Secondly, and this is already a serious architectural error in my opinion, the function returns a certain structure with syntactic help, which is usually printed with the -h | --help key, but the same function throws an exception in case of an error. That is, if you made a mistake on the command line, the program will no longer be able to tell you how to properly. Generally speaking, this is obtained from the same single-pass implementation.In addition, there are several minor flaws, for example, the option can have any number of synonyms, but only the first two are included in the syntax hint: in the “x | abscissa | initialX” option, the last value can be detected only by looking at the code. Well, and similar annoying little things.
Therefore, I did my own implementation as an exercise where I fixed these flaws and did my own different bells and whistles (only as an exercise), in general I had fun as I wanted.

Here was my bike! Where is my bike?

But no, the bike is now there , it happens. I decided that a good guide should know where to stay, so the tour ends here.
I hope it was interesting

Bibliography

I read the first three books, so I give each a separate number.

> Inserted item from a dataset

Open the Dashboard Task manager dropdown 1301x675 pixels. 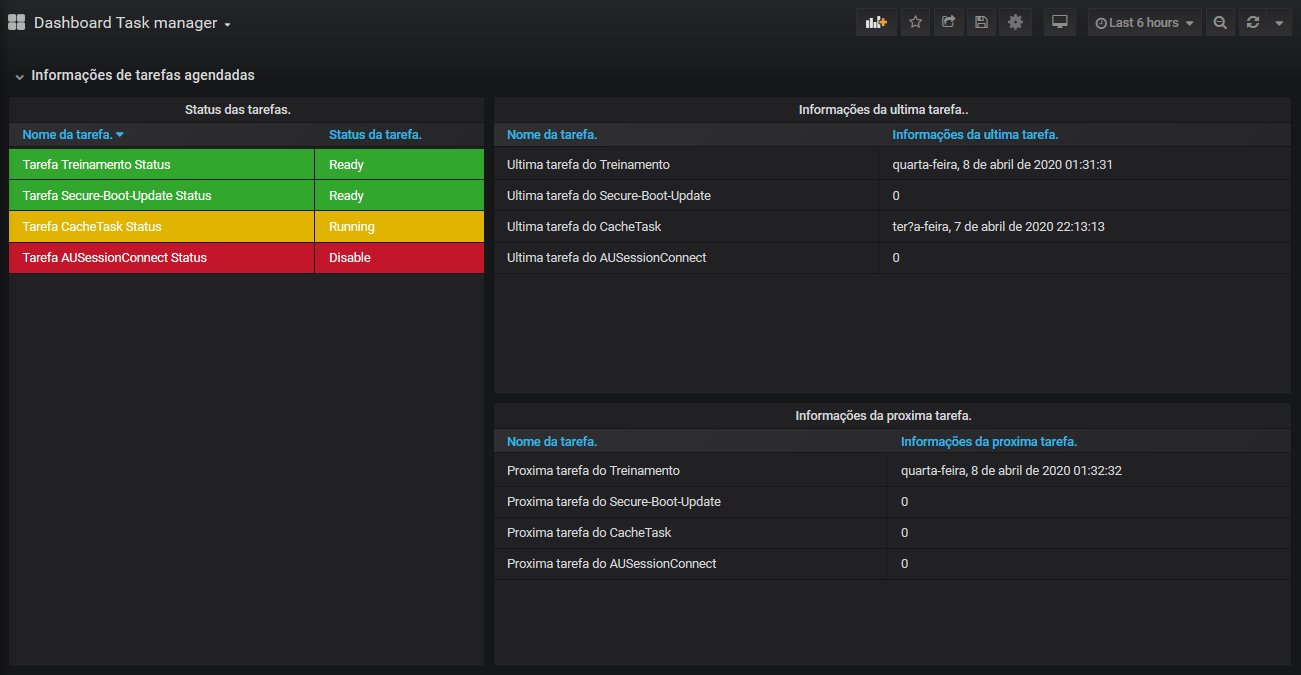[x=132, y=23]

They are all good, but none for my taste is perfect, so I read with a sandwich - a chapter from one, the corresponding chapters from two others.

1. Probably the historically first book on D
2. Book Alexandrescu
3. Very good cookbook
4. All other currently existing books on D
5. A bunch of articles, even more interesting than books, but each on a separate topic
   
6. The wiki is just as interesting as articles, but unfortunately you need to know what you are looking for.
   
7. Main site D
8. Russian version also exists
9. Standard library on github. Sources getopt () ibid.